Alla tendenza popolare espressa in favore di un sistema maggioritario le forze politiche hanno contrapposto, cioè, una tenace resistenza proporzionalistica come unica garanzia di sopravvivenza.
Il problema della governabilità, in altri termini, è stato affrontato in modo divergente tra i due livelli di governo: quello centrale (risolto con la riforma elettorale maggioritaria imposta dal referendum) quello regionale e locale, con una revisione in senso semipresidenziale della forma di governo.

Questo conflitto sotterraneo tra le aspirazioni popolari ad un consolidato sistema bipolare garantito da una legge elettorale maggioritaria e la persistente concezione difensiva proporzionalistica dei partiti ha creato un lungo stallo nel processo di riforma, ha bloccato la transizione, ed è sboccato alla fine in un successo dei proporzionalisti con la mostruosa legge elettorale proporzionalistica approvata alla fine della scorsa legislatura.
La condizione che si è creata di instabilità, di incertezza e di confusione determinata da questa legge elettorale nella presente legislatura, con la intensificata frammentazione partitica ha spinto il nostro sistema politico in un vero cul de sac, in un vicolo cieco che sembra senza uscita. O meglio, ha posto alle forze politiche un dilemma finalmente ineludibile: o si riprende con decisione il cammino della democrazia maggioritaria con collegi uninominali ad un turno o a doppio turno; o ci si arrende a forme di ritorno proporzionalistico sia pure meno rozzo e scombinato di quello vigente, con tutti i rischi di passi indietro e di restaurazioni, che alimentano delusioni, discredito e consolidamento dell’antipolitica.

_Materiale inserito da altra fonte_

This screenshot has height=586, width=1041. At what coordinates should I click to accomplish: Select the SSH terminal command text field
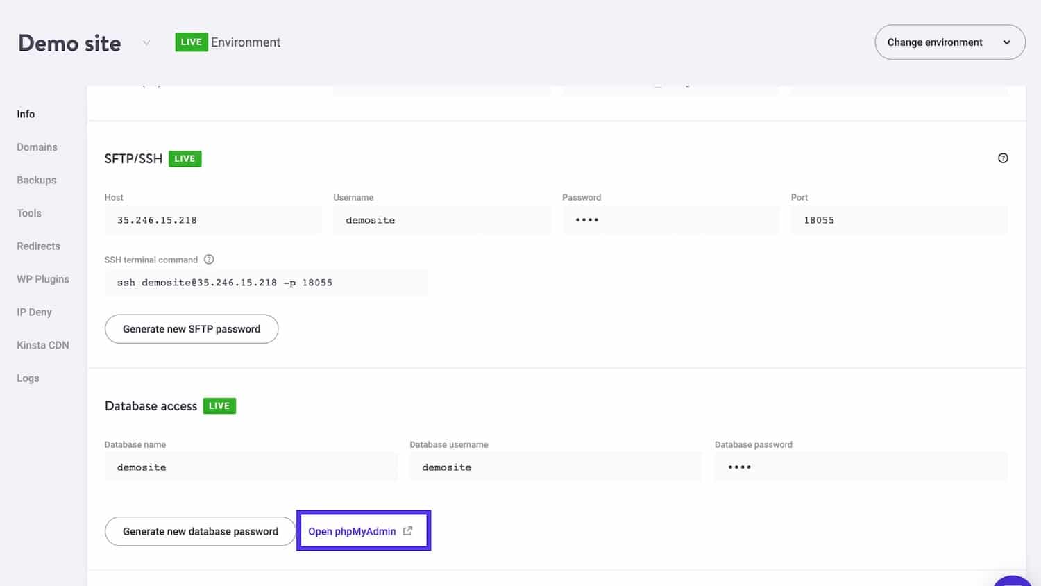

Il Presidente della Repubblica insiste giustamente sulla urgenza di una saggia riforma elettorale (in caso di crisi politica insolubile come si fa a ritornare alle urne con una legge elettorale mostruosa come quella vigente?). Tuttavia solo una maturazione complessiva delle forze politiche nel senso di un processo di aggregazione e di semplificazione degli schieramenti può aprire la strada ad una riforma elettorale che faccia uscire il sistema politico dalla convulsione passata e dalla paralisi e ci dia una democrazia governante con un minimo di efficienza.
E il partito democratico che sta per nascere è il primo segno di questa maturazione; ma su questo tema deve mostrare chiarezza di idee, fermezza di propositi e capacità politica.

E’ sicuramente positivo che sia la sinistra cosiddetta alternativa, sia la casa delle libertà sentano l’urgenza di procedere ad aggregazioni che superino l’attuale frammentazione. E’ la conferma della necessità storica della nascita del partito democratico.
Ma fin quando questo processo non sarà concretamente avviato e questo salto nella cultura politica nazionale non sarà realizzato il partito democratico non deve rinunciare alla richiesta di un ritorno al maggioritario, e i referendari non devono togliere dal tavolo la cosiddetta pistola del referendum. Una ristrutturazione profonda delle forze politiche, degli attori politici nazionali potrà consentire una legge elettorale che sciolga finalmente il dilemma e realizzare una condizione necessaria per una efficiente democrazia governante.